During the height of the real estate bubble in the early 2000s, it was remarkably easy to get a loan: Go online, fill out an application, and you were well on your way to homeownership.

During the height of the real estate bubble in the early 2000s, it was remarkably easy to get a loan: Go online, fill out an application, and you were well on your way to homeownership.

But as some of those homeowners defaulted on their mortgages, the same technology wasn't applied to loan-modification, or "workout," efforts that could help keep them in their homes, advocates for the borrowers complained.

That could change.

An industry group with an executive at the Philadelphia mortgage insurer Radian Group Inc. in a leading role has developed an online system to streamline the loan-modification process by using a method that gives servicers, investors, mortgage insurers, and housing counselors a common platform and repository for documents.

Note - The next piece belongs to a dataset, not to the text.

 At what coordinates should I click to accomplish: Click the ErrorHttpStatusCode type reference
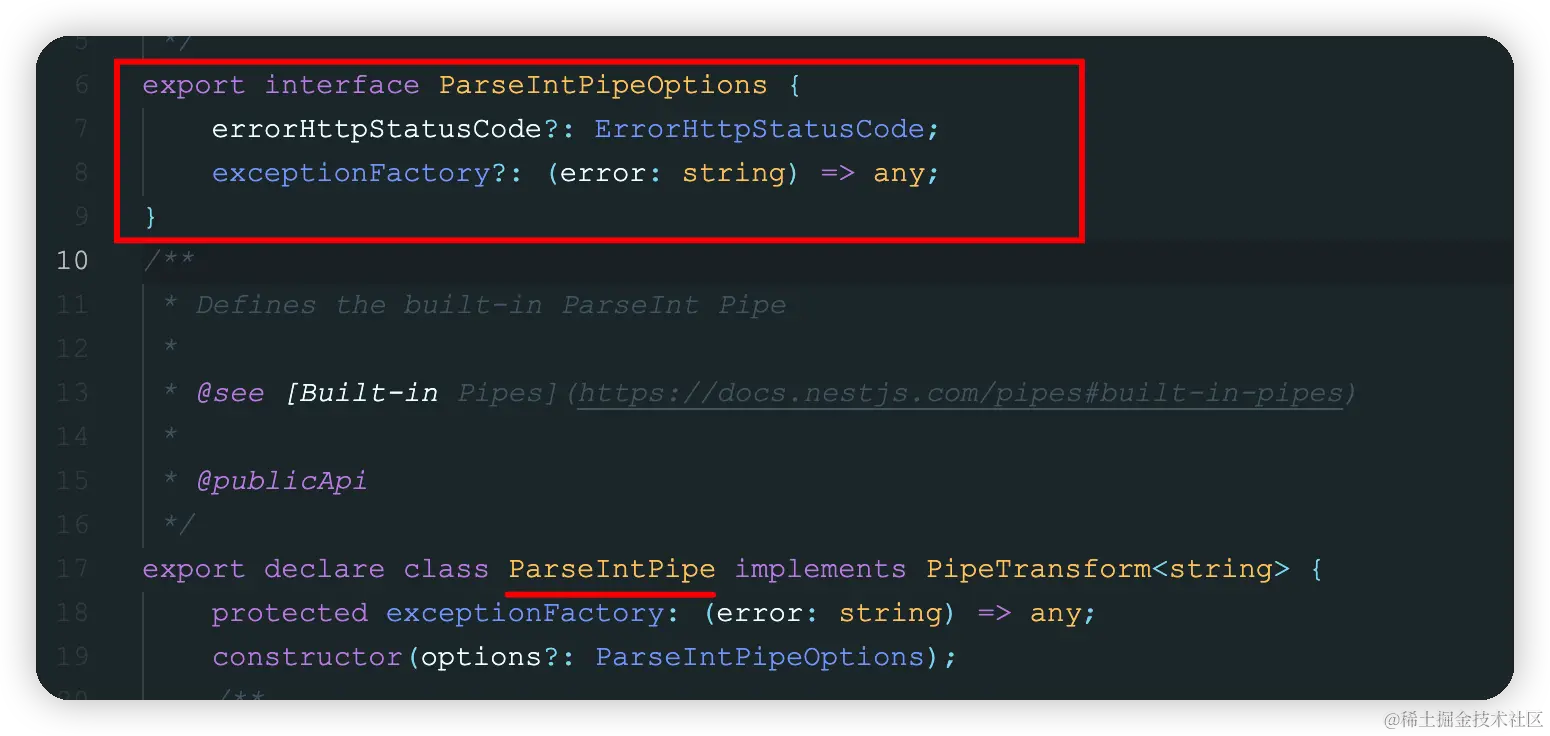[x=759, y=129]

"The idea is to make it the industry highway for workouts," Cam Melchiorre, senior vice president of loss management at Radian, said of the system, called Hope LoanPort.

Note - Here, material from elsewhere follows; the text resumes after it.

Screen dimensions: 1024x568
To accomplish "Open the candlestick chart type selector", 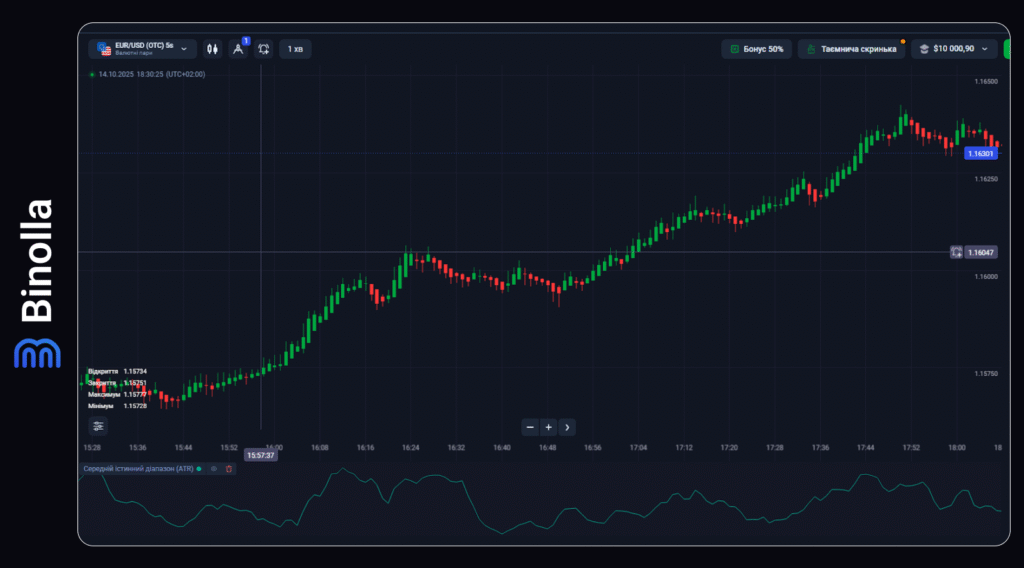I will click(x=212, y=48).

Melchiorre, chairman of the technology steering committee at HopeNow, a group that has been coordinating industry efforts to combat foreclosures, said LoanPort was similar to LendingTree in that it provided a standard for all players.

LoanPort chief executive Larry Gilmore said Melchiorre, with his effort to use technology to simplify the modification process, was "a significant asset to the creation of Hope LoanPort."

A pilot program started in January with six mortgage servicers, keeping volume light, but momentum appears to be building. Citigroup Inc., among the nation's 10 largest mortgage servicers, is the latest to agree to use the system, Hope LoanPort announced Wednesday.

Residential Capital L.L.C., a Fort Washington mortgage arm of Ally Financial, formerly GMAC Financial Services, has used LoanPort from the beginning but has seen only 20 or so loan-modification packages come through, though their quality has been solid, spokesman Jim Olecki said. "We look forward to more counselors and servicers getting aboard so it gets more volume around the product," Olecki said.

In Philadelphia, the Consumer Credit Counseling Service of the Delaware Valley plans to start using LoanPort next month, pending completion of a link from its own software, president Patricia A. Hasson said.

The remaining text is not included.